Barbara Skrodzka: Kopenhaga słynie z tego, że mieszka tam wielu świetnych muzyków. Jak opisalibyście lokalną scenę muzyczną?
Emil Bertelsen: To prawda, w stolicy Danii znajdziesz wiele świetnych zespołów, które przeprowadziły się tam z innych części Danii. Kopenhaga jest w tym momencie centrum duńskiej sceny muzycznej. Dużo się tutaj dzieje, a kluby muzyczne są dobrze wyposażone. My pochodzimy z północy Półwyspu Jutlandzkiego, ale teraz troje z nas mieszka w Kopenhadze.
Hjalte Ross: W porównaniu do każdego innego miasta w Danii, Kopenhaga jest dużym ośrodkiem miejskim. Daje to wiele możliwości, mieszka tu sporo osób, dzięki którym można rozwinąć sieć kontaktów, ale żeby to zrobić, musisz wejść w sam środek sceny muzycznej tego miasta.
Jak zrodził się pomysł na założenie zespołu?
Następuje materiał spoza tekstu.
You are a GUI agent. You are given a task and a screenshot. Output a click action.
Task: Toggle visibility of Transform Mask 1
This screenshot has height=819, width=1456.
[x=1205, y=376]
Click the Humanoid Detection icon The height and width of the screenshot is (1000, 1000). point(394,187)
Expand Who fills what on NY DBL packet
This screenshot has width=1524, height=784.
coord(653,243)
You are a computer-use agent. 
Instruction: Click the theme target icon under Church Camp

EB: Trzy lub cztery lata temu napisałem kilka piosenek, a później zagrałem je razem z Lasse i jeszcze jednym kolegą. Miałem też inny mały projekt z Hjalte, z którym także nagrałem kilka piosenek. Wtedy pomyśleliśmy, że warto to połączyć, ponieważ z każdym z tych zespołów mieliśmy tylko połowę setu. W końcu zrobiliśmy z dwóch projektów jeden, dzięki czemu mieliśmy wystarczająco dużo piosenek, by zagrać koncert, a z czasem pojawiła się nazwa Blood Child. Później zapytałem jeszcze Madsa, czy chciałby do nas dołączyć.
Dlaczego Blood Child?
EB: To fragment tekstu piosenki Ariela Pinka - "Lipstick". Nie wiem, dlaczego wybraliśmy akurat to, ale podobała mi się ta piosenka, spodobały mi się te dwa słowa i nie znalazłem innego zespołu, który nazywałby się Blood Child.
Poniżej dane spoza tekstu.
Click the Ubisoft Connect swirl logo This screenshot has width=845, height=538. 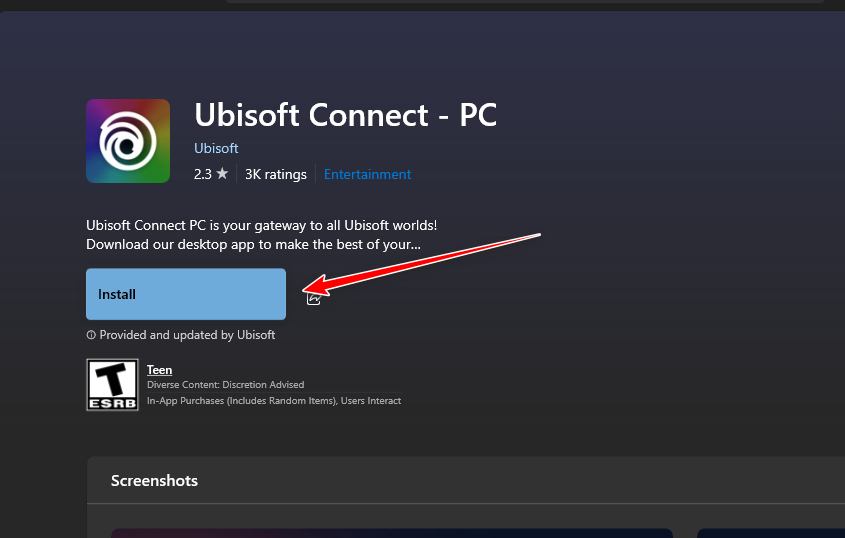[x=128, y=141]
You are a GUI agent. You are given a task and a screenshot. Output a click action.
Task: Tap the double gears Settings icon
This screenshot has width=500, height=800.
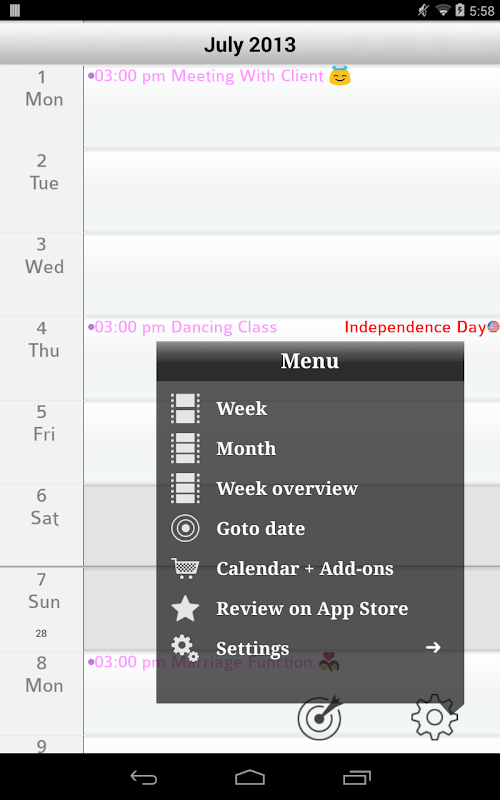coord(185,648)
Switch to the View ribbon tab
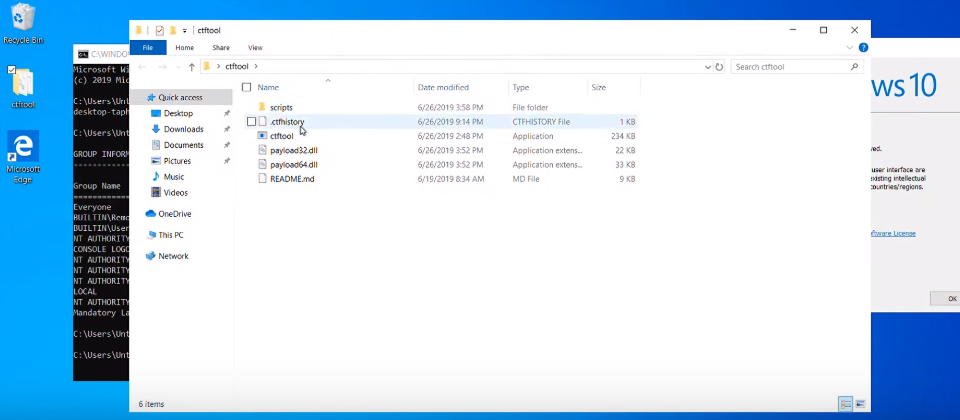The height and width of the screenshot is (420, 960). tap(255, 47)
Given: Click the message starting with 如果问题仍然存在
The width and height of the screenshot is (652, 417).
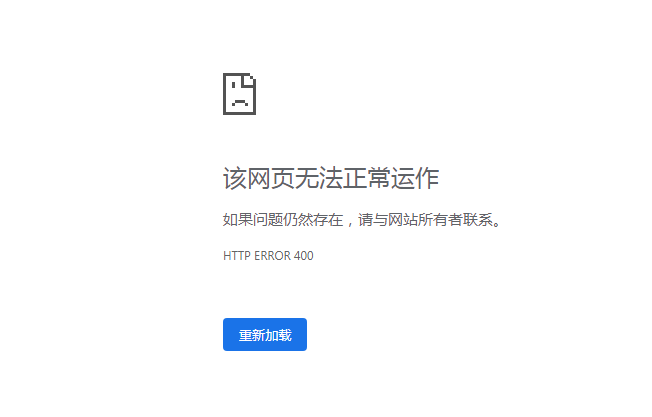Looking at the screenshot, I should (362, 220).
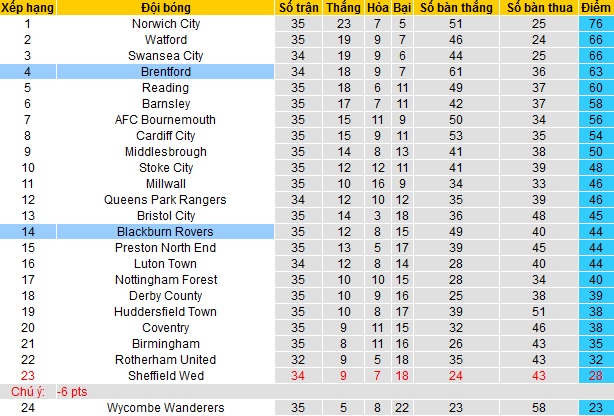Click the 'Số trận' column header
This screenshot has height=416, width=614.
pos(296,8)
Mads Bertelsen: To się odnosi także do EP- ki "Shower Me" i do naszego hasztagu na Instagramie #showermeinbloodchild.
Widzieliście kiedyś Ariela Pinka na żywo?
MB: Nie. Niektórzy z nas widzieli Johna Mausa, co jest w pewnym sensie podobnym doświadczeniem, bo kiedyś grali razem.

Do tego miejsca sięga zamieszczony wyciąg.